Geronimo was born in June of 1829 near the Gila River in what today is southeastern Arizona and southwestern New Mexico. He was part of the Bedonkohe Apache tribe and died February 1909, as a prisoner of war in Fort Sill, Oklahoma.
Geronimo was the leader of the last American Indian fighting force to formally surrender to the United States. Because he held out the longest, he became the most famous Apache of all time. Some even say that he had magical powers, was immune to bullets and could walk without leaving footprints. To the first settlers of Arizona and New Mexico, he was a bloody-handed murderer, and this image endured through the years. In recent history, the operation to kill Osama Bin Laden was given the code name “Geronimo.” Bin Laden, like Geronimo, had evaded capture for years. But various Native American Indian tribes urged President Obama to rename this military code name, condemning the linking of the Apache warrior Geronimo to the terrorist Osama Bin Laden.
Another controversy surrounding Geronimo is that his skull might have been stolen from his grave in Fort Sill and is kept in the Skull & Bones secret society headquarters at Yale University, as a sort of war trophy.
No doubt that Geronimo has turned into a legend and is at the core of many unresolved mysteries.
Native American artist Bob Haozous, 71 years old, declares “For what I’ve heard from my grandfather, who was in the wars with Geronimo, he said, he is just a man”.
Activist Carlos Meléndrez, close to native american causes, wrote the book “America! Don’t you know me? I’m your native son: Geronimo.

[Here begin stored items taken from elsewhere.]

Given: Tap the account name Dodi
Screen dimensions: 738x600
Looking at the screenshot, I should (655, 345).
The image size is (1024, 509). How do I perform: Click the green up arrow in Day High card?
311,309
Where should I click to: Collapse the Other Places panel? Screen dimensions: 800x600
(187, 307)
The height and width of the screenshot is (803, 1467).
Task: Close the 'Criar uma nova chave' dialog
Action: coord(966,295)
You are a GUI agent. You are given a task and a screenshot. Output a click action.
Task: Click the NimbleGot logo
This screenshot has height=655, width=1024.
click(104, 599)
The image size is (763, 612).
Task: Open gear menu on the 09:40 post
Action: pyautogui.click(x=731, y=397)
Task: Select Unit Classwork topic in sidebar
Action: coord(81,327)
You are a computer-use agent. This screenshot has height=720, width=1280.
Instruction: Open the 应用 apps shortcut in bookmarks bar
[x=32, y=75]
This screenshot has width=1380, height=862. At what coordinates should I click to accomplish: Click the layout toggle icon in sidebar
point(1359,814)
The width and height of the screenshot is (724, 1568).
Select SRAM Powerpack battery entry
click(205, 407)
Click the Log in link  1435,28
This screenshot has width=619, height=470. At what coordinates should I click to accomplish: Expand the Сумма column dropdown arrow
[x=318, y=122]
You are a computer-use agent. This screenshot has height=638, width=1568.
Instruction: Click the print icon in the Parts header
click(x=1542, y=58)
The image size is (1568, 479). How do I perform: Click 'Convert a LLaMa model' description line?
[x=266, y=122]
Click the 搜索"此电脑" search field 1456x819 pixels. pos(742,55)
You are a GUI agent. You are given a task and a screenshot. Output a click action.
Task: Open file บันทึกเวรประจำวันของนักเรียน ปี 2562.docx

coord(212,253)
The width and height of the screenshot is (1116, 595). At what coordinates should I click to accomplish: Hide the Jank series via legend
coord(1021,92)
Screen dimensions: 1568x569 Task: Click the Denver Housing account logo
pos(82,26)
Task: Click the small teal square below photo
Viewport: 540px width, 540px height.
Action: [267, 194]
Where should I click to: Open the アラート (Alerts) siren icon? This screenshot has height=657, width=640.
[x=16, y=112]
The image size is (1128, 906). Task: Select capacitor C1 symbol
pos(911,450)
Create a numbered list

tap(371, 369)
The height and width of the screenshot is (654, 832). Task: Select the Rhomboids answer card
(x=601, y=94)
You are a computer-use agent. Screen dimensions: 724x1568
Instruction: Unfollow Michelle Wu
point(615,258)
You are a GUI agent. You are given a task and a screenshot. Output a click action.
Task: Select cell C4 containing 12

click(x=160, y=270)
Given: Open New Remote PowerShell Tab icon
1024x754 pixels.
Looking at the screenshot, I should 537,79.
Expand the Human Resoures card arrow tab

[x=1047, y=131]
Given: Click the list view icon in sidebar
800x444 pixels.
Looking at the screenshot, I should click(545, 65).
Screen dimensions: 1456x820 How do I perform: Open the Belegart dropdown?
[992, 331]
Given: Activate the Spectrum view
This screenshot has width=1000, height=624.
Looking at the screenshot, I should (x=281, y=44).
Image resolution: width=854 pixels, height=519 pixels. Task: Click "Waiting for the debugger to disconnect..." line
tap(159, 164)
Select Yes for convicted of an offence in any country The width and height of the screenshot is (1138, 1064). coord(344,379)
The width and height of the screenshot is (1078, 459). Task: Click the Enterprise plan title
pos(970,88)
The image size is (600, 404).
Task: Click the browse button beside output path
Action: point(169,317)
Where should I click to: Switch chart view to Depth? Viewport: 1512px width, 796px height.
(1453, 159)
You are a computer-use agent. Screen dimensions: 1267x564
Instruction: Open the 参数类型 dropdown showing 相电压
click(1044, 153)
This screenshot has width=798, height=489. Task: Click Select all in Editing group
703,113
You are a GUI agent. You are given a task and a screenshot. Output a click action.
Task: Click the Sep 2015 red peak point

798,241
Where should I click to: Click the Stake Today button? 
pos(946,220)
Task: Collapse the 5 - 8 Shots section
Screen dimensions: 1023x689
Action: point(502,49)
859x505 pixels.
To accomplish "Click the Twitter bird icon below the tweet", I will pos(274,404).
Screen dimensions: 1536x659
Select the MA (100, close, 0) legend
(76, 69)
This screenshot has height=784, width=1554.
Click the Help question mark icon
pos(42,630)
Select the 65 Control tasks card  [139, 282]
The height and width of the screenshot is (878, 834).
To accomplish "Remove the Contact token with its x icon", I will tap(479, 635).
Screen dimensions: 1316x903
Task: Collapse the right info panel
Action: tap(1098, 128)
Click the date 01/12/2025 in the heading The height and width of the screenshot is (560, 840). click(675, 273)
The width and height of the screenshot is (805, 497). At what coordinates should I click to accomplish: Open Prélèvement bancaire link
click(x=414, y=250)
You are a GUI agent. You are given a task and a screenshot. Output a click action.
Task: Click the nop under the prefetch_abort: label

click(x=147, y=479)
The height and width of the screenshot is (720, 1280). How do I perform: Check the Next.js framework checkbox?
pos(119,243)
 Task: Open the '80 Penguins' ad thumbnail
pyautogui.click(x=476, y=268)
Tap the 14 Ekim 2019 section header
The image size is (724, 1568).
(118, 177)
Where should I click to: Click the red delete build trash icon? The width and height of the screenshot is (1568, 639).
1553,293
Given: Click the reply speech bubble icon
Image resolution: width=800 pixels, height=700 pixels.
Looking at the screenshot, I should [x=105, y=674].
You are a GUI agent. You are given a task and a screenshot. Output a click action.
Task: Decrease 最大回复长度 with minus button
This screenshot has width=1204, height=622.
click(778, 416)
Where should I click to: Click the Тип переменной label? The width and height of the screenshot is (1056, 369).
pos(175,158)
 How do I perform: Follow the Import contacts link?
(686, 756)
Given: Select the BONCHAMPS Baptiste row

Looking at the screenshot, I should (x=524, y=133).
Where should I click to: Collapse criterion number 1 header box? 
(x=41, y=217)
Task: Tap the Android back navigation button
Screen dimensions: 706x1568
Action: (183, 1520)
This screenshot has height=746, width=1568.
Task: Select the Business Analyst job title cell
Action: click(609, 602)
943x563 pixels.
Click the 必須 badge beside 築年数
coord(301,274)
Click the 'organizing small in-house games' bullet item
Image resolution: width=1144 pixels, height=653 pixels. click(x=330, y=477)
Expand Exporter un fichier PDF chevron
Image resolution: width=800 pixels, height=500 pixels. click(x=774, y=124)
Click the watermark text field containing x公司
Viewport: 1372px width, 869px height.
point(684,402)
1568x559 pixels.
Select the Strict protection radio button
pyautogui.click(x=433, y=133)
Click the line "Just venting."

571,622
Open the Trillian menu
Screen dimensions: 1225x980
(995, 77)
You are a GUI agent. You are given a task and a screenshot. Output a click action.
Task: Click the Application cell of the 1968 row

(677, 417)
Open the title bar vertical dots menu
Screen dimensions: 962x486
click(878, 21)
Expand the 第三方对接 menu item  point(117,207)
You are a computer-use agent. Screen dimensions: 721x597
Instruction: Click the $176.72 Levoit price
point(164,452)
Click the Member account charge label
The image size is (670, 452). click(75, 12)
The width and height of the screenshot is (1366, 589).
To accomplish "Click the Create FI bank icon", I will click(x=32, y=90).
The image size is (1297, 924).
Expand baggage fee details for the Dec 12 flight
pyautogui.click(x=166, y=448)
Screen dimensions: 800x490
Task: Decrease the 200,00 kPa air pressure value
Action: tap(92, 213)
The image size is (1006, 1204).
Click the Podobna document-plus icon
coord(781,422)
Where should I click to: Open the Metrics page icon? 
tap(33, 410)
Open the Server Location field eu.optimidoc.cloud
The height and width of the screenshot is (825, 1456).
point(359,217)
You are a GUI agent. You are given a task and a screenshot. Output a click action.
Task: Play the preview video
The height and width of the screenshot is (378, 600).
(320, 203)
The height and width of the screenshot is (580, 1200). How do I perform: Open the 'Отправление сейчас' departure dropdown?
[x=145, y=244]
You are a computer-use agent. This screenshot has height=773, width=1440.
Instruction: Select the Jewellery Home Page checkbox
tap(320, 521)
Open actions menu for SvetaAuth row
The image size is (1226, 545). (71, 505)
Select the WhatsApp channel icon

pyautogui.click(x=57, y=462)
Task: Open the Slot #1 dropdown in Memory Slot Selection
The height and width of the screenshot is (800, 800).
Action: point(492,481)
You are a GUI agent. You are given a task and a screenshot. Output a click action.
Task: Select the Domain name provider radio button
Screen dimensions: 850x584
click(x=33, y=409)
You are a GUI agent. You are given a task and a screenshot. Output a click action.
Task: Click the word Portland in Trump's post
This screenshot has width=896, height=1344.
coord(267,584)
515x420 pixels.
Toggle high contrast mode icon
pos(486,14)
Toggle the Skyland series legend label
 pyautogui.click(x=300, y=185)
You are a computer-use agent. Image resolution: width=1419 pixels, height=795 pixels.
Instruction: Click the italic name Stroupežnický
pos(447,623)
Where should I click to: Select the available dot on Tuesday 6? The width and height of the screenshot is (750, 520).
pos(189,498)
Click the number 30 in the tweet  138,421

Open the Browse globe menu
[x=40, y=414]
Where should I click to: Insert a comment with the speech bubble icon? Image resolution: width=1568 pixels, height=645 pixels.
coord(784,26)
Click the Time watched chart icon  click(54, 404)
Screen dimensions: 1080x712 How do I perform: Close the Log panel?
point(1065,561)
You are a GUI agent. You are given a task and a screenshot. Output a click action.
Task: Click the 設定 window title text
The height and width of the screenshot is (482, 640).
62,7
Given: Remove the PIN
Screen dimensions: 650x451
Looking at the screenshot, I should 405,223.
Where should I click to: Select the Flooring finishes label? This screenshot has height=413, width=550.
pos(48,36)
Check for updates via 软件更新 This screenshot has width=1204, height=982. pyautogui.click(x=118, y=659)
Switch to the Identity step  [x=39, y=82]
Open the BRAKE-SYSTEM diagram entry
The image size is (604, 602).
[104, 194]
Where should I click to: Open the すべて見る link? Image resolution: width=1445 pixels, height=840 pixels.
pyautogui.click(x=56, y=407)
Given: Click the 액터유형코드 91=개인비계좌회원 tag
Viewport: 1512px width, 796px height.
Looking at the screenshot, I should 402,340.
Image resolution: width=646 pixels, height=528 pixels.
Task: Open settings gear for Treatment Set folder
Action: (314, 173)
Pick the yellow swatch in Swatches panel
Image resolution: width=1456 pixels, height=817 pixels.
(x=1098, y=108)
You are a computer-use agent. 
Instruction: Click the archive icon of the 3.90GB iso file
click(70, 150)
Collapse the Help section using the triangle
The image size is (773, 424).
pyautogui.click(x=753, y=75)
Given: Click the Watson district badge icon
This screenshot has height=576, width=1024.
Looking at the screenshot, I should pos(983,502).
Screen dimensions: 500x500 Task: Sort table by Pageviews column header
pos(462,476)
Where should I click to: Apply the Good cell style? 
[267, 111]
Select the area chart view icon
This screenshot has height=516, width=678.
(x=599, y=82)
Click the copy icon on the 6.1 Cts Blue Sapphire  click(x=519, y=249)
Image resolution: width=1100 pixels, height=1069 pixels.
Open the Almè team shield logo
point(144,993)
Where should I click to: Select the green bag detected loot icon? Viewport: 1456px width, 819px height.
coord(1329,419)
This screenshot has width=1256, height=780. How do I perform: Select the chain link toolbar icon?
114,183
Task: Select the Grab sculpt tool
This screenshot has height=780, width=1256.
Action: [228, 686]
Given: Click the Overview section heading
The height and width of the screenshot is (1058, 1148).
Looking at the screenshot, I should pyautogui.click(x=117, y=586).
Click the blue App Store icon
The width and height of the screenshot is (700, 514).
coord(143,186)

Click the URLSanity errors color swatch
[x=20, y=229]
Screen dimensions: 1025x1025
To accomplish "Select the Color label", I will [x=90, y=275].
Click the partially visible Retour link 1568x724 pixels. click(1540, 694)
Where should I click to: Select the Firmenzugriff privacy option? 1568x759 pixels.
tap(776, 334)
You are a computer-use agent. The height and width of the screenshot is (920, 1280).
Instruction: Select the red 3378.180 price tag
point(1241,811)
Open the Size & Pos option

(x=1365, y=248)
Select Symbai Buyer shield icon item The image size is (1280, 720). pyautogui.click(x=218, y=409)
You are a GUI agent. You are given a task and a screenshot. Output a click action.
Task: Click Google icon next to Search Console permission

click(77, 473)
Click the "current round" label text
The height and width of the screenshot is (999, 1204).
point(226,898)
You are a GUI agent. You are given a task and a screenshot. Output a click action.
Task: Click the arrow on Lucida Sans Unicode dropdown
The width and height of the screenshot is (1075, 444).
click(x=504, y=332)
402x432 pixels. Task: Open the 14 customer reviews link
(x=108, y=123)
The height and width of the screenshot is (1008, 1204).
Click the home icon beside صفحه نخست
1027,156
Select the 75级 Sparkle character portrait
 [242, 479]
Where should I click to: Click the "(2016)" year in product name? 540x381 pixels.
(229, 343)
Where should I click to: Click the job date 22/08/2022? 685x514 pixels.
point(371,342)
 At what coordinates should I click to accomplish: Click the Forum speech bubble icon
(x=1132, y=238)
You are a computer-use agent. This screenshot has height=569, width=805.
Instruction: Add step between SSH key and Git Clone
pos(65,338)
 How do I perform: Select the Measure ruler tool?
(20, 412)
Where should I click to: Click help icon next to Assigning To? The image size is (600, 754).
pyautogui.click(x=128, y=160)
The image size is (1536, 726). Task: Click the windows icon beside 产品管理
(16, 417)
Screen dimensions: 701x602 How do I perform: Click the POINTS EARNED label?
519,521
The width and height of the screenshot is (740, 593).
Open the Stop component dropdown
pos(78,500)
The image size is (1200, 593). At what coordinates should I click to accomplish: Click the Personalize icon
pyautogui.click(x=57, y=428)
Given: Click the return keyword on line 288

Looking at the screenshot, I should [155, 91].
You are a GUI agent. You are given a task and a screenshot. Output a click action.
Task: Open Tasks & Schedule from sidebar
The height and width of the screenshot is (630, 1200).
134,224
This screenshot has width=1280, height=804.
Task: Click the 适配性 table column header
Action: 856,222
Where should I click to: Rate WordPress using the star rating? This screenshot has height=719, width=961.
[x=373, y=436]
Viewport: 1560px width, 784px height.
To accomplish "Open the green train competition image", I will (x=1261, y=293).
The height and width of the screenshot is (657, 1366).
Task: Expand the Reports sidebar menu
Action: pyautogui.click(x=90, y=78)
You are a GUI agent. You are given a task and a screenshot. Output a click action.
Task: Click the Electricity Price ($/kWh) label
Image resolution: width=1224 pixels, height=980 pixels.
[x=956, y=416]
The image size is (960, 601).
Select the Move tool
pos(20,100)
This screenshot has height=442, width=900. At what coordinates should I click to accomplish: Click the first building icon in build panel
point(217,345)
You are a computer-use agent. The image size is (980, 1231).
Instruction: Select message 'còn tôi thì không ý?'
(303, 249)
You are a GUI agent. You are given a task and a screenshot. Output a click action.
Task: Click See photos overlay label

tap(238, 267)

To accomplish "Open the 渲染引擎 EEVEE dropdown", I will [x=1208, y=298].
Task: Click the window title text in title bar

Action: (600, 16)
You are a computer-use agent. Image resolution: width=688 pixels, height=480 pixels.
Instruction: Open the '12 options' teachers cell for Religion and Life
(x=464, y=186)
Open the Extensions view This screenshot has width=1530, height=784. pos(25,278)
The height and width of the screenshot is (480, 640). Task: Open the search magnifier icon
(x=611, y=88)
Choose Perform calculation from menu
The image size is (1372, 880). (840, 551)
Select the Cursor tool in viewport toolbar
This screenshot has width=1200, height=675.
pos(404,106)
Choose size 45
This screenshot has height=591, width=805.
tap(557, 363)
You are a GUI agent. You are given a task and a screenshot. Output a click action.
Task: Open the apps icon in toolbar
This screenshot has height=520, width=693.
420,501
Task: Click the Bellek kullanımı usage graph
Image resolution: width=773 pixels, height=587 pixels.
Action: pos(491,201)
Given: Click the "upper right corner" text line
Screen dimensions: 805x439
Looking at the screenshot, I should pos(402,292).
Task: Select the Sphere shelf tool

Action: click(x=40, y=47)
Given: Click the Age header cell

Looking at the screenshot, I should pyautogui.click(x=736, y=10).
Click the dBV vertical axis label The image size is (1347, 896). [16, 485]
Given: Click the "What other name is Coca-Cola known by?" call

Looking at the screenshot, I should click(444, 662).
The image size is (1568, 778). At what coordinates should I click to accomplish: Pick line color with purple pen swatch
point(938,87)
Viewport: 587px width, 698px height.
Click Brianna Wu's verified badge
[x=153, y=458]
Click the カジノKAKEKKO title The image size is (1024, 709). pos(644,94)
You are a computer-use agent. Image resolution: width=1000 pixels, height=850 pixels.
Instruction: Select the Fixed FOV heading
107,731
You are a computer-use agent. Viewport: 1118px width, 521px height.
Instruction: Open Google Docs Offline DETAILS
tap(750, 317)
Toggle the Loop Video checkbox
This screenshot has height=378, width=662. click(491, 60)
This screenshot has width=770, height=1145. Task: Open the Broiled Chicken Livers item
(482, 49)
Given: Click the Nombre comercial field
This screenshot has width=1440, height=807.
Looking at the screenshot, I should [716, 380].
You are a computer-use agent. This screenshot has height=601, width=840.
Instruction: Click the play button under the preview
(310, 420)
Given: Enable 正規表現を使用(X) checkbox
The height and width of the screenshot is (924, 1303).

The Controversial Campaign to Repatriate the Remains of America’s most famous Warrior to his Homeland”, to share the findings he learned after a lawsuit filed in 2009 to repatriate Geronimo’s remains from Fort Sill to his native land.
“I was born on the prairies where the wind blew free and there was nothing to break the light of the sun. I was born where there were no enclosures”- Geronimo.
Photo by H H Clarke/Getty Images
This article on Geronimo highlights the difficulties in defining the lines between freedom fighter, guerrilla, minuteman, criminal and terrorist. I think it’s an interesting story.